### [Your instructions]
Could you reproduce the entries exactly, omitting every picture?

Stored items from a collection

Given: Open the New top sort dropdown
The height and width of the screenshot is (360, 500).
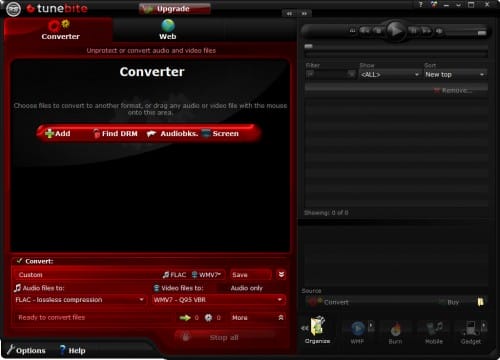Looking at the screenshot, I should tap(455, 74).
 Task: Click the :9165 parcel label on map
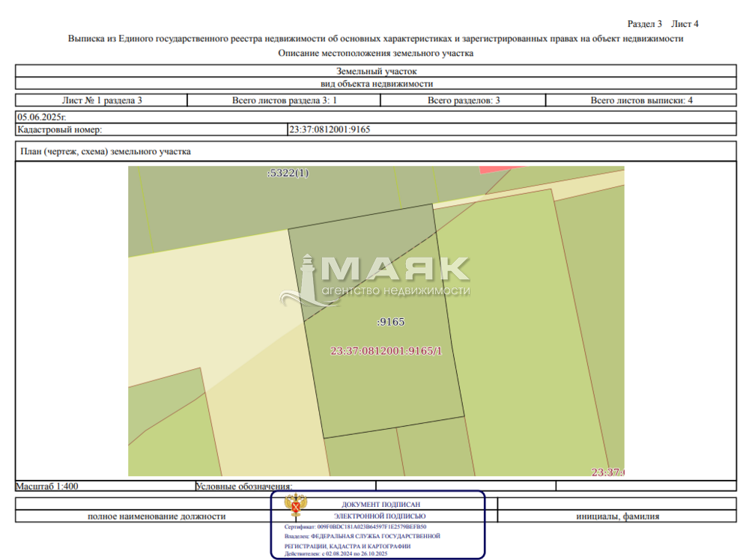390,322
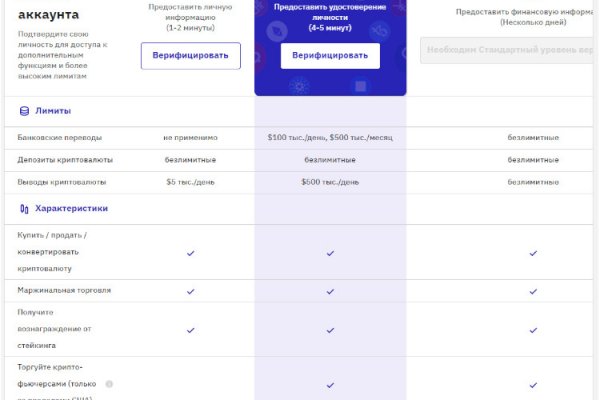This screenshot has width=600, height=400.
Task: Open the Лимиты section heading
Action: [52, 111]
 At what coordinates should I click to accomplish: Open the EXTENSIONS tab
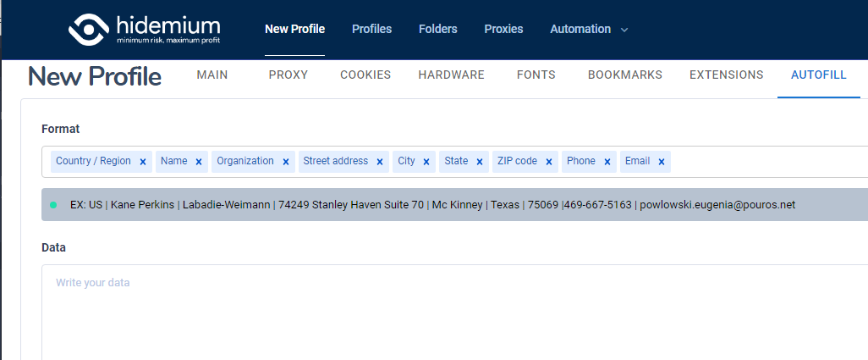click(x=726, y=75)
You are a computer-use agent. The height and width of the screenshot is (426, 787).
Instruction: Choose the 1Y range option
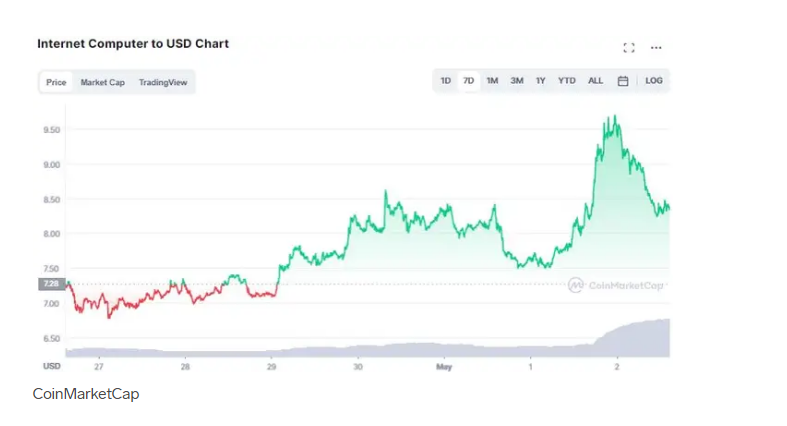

### [Solution to this task]
Given: Open the New top sort dropdown
The height and width of the screenshot is (360, 500).
Looking at the screenshot, I should tap(455, 74).
 Task: Click the :9165 parcel label on map
390,322
This screenshot has width=600, height=400.
Task: Open the Лимиты section heading
Action: [52, 111]
 At what coordinates should I click to accomplish: Open the EXTENSIONS tab
click(x=726, y=75)
You are a computer-use agent. The height and width of the screenshot is (426, 787).
Instruction: Choose the 1Y range option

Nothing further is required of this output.